During a recent planning meeting I found myself explaining my views on the difference between Information Assurance (IA) and Defensive Cyber Operations (DCO). This is something I do a lot, but it is worth doing because it is an important distinction. Knowing which you are pursuing ultimately determines what you do, the mindset and methodology you adopt and who in your organisation is accountable.

IA has been established and understood for some time and, until recently, it sufficed as an approach to achieving protection in cyberspace. IA is focused entirely on protecting information systems at an accredited baseline level. This extends to technical measures, both hardware and software but also extends to the physical security wrap around a system. Routinely these measures are built into procurement so that a base level is achieved at the beginning of a system’s lifecycle.
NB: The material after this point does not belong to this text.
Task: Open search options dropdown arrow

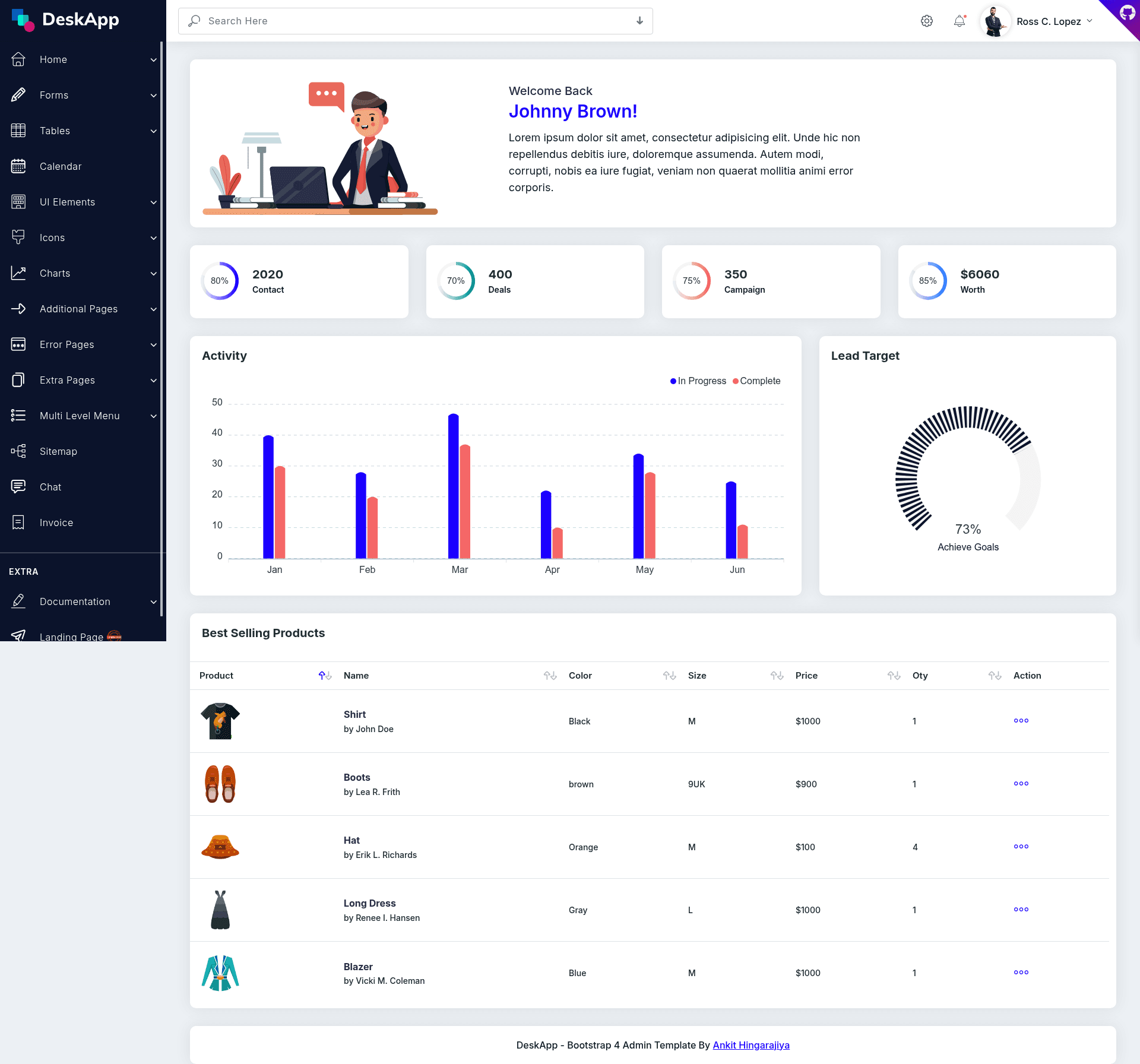Action: coord(639,21)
This is then maintained through life with periodic reviews and frequent updates and patching. Both in analogy and literally it is making sure the door is locked and the intrusion alarm is on.
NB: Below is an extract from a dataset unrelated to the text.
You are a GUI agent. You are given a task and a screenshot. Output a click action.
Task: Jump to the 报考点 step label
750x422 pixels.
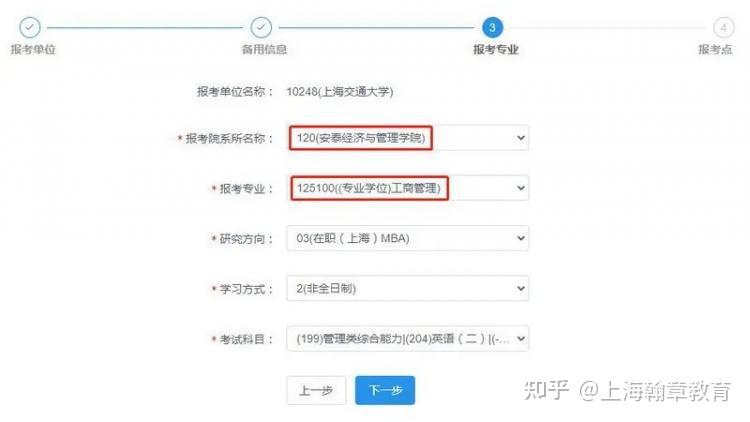(715, 49)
Until fairly recently IA was considered sufficient; if the accreditors ticked all the boxes on their inspection sheet then information was ‘safe’. There are benign occasions when this might be true, but in the majority of cases, and especially on deployed military operations, a completely different approach is required to raise the standard well above base level protection.

This delta is met by Defensive Cyber Operations. These are fundamentally different from IA in that they focus on mitigating operational risk by delivering Cyber Mission Assurance. This is not the domain of the accreditor, rather ownership sits squarely with leadership and their operations team.

DCO are proactive and draw on an offensive spirit; they are the antithesis of sitting in a locked house not knowing what threat lies outside. They are rooted in understanding and therefore begin with detailed and aggressive threat analysis so that the intent and capability of the adversary is understood. This should include actively hunting for adversary activity. Additional measures can then be taken to counter that threat. DCO are less worried about protecting individual systems and more concerned with operational resilience, so business continuity and rapid response and recovery become essential. Perhaps most importantly, DCO are not limited to protecting information on command and control systems. Their scope is much wider, essentially anything that could impact the mission must be considered. This includes platforms, Industrial Control Systems, supply chain systems and welfare communications irrespective of who owns them. Finally, under certain definitions, and with the correct authorities in place, DCO can include the ability to strike back at an adversary to stop, or even prevent, an attack.

Fundamentally protecting our businesses in cyberspace is about mindset. To do it well we must think more in terms of operational assurance and less about simple compliance.